I've aways considered Ingraham more dangerous than someone like Ann Coulter, even though Ingraham is a little less known. Coulter lets you know within moments of opening her mouth that she is just bat-guano insane, and I doubt she's ever convinced anyone who wasn't already deep in the conservative bag of anything. Ingraham is more subtle, appears somewhat more rational, but with politics no less retrograde.
Much of the interview consisted of Ingraham's predictable complaining about "elites," that is, about a class to which she herself clearly belongs. She rhapsodized about the "real" Americans she's met during her book and speaking tours, hauling out the old Tom Wolfe chestnut about the coasts being mere "parentheses" to what was really America. Needless to say, as a resident of a coast, this kind of lazy, fake populist horseshit always bugs me. I mean, I'm glad that Laura finds America so delightful through the tinted window of her chauffered Lincoln Town Car as she shuttles between hotel and bookstore, hotel and campus speaking engagement, hotel and bookstore, but it's always struck me as baldly ridiculous to claim that middle America is more, or less, "American" than the urban coasts of, you know, America.
I have a story, but it needs this set-up: David Halberstam wrote (I think it was the prologue to The Next Century) about a group of U.S. state governors meeting Henry Kissinger, and of the interesting differences in their particular views and concerns, the former with job growth and balancing state budgets, the latter with the growth of nuclear weapons and the balancing of geopolitical power. "America," Halberstam wrote, "meet America."
So...
I had just returned to Seattle after living in DC for a little over year. I was looking for work, my friend Tim was the head bouncer at a downtown club and hired me on for a few shifts a week.
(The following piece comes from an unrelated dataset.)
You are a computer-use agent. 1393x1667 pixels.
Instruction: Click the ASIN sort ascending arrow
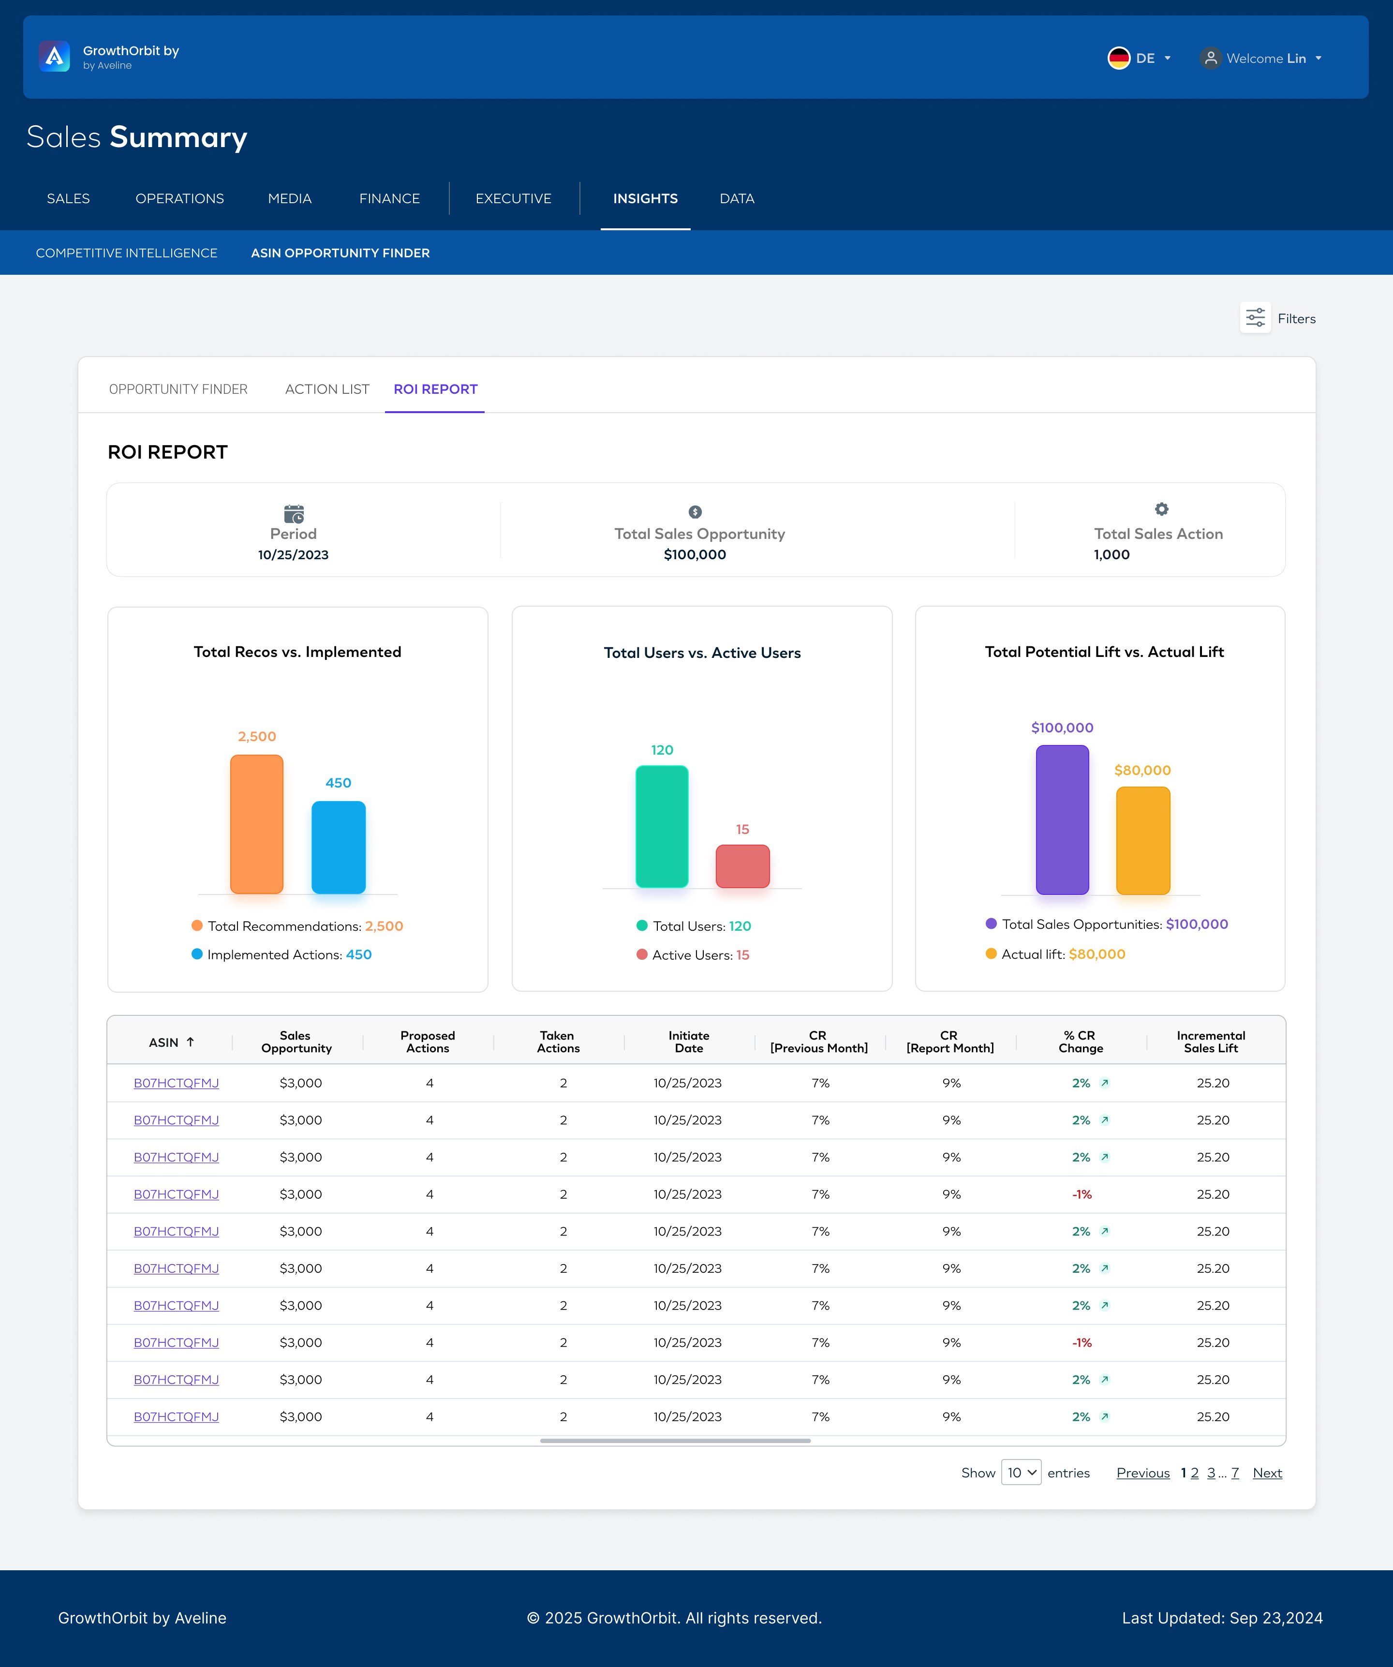[190, 1041]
Mostly it was easy work, milling about the club, scolding trucker-capped hipsters for snorting coke in the bathrooms, and dealing with the occasional drunken bad attitude.
The club had two floors, the downstairs was a big room with a stage and dance floor, upstairs was a restaurant and bar. On this particular night, a midwestern storm window company was holding its convention at the Westin Hotel right across 5th Avenue from the club, and the company had rented out the upstairs room for their attendees to party. I got assigned to check their IDs at the front entrance to make sure everyone was of drinking age, so I got to see where everyone was coming from: Colorado, Ohio, Oklahoma, Kansas. They were all pretty friendly and well-behaved, a few loudmouths, nothing serious. They ranged between about thirty and fifty years old, certainly not dressed in what one might call "club fashion," but that was okay, we'd take their money and show them a good time all the same. One forty-ish fellow in a pair of chinos, top-siders, and golf shirt, the "stud" of the group, asked me what was going on downstairs in the club that night.
"Ladies' night." All the DJs on the bill that night were women, it was a semi-regular event that usually got a very big lesbian turnout.
"Awesome!" he said, in a way that told me he hadn't quite understood.
The conventioneers stayed upstairs for about an hour, nearly exhausting the club's stores of Budweiser, then a few women ventured downstairs to check out the scene. They returned moments later with eyes the size of manhole covers, like the women returning from the empty tomb, ready to share what they had seen. As such news often does, the information that there was a roomful of lesbians hugging up with each other downstairs travelled extremely fast, and I thought there was going to be a riot as the men leapt from their chairs and charged for the stairs as if the world's very last barbecued rib was being auctioned off.
"This is gonna be hilarious," said Quinn, one of the other bouncers.
At first the visitors stayed together, clumped in groups as if they were on a school trip to the zoo, but within about thirty minutes they were fully engaged, feeling the bass, bumping the decks, liking the nightlife, liking the boogie, and committing some of the most godawful dancing I've ever seen. Lord, it was beautiful.
The regular attendees were a little surprised and perhaps annoyed at first by the invasion of these hinterland squares, but after a while everybody was just dancing and drinking and sweating and dancing, and it sure didn't seem to matter at that moment who voted for whom or who supported abortion rights or who had a collection of automatic weapons and a den full of beast's heads or who was going to be desperately hung over in church tomorrow. There was only the music. And the dancing. And the drugs and alcohol.
That night America met America. I think, at root, this is what what fundamentalists and demogogues of all stripes either don't like or don't get about people in general. However potent various political issues and ideas might be to us, however different we are from each other, many of us, I'd venture the majority, can put differences aside in the interest of drunken revelry. The Delta House Bloc. When will the sleeper awake?